• _WHAT NEEDS TO BE DONE_:
Counting task for the entries below: give the number of lines that contain the word "computer", with no other text.

Saved data entries:
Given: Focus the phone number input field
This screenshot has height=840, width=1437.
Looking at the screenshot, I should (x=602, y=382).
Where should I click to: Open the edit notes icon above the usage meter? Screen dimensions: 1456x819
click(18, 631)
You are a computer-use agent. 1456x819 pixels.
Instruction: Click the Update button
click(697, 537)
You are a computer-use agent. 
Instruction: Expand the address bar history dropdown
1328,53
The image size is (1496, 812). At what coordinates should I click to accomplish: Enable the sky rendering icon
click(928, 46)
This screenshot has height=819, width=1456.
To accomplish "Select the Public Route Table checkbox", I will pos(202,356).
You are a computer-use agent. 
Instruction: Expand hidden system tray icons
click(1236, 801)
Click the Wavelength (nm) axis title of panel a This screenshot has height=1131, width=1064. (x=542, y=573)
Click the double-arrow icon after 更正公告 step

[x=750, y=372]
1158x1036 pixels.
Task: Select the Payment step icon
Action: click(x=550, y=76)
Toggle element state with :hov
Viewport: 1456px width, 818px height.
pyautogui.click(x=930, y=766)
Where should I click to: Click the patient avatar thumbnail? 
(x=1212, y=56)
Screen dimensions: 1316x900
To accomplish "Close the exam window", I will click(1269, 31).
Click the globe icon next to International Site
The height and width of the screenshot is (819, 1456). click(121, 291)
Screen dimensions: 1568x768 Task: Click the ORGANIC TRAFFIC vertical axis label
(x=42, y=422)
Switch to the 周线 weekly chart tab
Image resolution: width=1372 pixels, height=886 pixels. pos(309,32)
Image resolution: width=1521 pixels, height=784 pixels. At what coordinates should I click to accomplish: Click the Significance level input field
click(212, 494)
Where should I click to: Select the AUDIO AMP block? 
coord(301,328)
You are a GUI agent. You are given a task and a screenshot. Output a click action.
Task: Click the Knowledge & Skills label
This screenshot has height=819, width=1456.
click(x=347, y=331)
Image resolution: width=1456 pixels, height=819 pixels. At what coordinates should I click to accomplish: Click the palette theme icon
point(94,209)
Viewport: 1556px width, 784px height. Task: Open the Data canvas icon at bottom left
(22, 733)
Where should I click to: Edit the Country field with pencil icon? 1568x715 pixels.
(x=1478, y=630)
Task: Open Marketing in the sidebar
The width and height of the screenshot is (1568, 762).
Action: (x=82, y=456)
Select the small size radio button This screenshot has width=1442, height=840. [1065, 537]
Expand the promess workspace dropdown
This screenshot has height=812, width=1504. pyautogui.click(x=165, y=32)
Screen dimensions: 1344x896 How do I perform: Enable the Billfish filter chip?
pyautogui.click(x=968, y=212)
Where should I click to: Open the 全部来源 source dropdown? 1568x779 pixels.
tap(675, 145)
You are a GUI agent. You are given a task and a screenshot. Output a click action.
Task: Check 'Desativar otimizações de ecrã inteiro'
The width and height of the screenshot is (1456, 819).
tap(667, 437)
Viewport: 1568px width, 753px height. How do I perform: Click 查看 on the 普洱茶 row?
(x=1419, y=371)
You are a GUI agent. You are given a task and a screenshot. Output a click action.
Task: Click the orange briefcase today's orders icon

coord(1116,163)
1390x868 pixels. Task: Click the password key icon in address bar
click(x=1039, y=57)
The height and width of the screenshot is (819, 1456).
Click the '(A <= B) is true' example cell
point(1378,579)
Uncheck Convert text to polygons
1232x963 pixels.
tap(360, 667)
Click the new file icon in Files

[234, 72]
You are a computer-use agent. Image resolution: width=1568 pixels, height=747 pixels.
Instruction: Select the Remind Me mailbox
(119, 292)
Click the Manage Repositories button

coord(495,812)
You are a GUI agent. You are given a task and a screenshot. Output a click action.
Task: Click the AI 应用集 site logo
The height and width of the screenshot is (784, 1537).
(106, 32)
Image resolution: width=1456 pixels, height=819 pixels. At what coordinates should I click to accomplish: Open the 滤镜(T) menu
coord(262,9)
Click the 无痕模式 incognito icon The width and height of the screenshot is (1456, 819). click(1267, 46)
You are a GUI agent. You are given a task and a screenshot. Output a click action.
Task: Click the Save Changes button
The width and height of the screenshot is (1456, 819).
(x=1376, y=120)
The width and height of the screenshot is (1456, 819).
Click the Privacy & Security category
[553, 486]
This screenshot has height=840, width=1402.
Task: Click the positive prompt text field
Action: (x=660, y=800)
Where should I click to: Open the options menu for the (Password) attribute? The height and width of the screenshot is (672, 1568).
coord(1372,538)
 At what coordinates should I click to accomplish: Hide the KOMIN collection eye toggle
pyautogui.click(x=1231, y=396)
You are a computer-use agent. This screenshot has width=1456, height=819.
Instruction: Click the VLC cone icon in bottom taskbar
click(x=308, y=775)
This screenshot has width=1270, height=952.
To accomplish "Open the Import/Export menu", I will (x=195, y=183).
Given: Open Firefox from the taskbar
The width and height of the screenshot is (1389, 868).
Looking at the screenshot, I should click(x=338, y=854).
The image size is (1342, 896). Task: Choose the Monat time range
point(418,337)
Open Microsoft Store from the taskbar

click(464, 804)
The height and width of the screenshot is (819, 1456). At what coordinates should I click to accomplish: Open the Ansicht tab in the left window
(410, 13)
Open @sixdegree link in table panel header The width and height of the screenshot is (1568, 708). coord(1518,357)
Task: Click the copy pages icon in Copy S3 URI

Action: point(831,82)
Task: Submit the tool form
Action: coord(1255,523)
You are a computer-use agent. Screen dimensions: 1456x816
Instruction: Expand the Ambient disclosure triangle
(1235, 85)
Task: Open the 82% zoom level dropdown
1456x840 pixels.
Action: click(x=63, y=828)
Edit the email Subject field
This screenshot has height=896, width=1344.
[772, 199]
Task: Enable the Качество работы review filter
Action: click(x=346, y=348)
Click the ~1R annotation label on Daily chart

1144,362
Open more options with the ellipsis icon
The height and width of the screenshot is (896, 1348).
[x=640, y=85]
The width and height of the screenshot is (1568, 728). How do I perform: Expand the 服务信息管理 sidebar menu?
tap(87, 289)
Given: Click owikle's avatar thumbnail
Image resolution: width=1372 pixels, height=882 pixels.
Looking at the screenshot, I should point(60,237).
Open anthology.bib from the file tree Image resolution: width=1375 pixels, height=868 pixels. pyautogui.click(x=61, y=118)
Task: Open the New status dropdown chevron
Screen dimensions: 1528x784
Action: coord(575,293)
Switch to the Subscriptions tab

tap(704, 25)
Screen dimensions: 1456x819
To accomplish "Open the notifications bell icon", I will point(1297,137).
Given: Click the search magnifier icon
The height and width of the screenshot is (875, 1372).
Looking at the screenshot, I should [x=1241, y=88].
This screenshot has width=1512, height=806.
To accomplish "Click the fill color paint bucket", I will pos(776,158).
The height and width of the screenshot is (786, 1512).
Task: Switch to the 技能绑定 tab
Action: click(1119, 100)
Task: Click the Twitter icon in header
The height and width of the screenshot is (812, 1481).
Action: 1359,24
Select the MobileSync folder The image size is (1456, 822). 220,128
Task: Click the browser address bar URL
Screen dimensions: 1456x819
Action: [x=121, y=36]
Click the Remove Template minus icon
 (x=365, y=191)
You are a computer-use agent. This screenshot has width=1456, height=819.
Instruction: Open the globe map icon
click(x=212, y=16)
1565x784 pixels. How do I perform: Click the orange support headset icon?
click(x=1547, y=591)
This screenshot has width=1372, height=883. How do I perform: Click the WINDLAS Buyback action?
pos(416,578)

• _THE ANSWER_:
7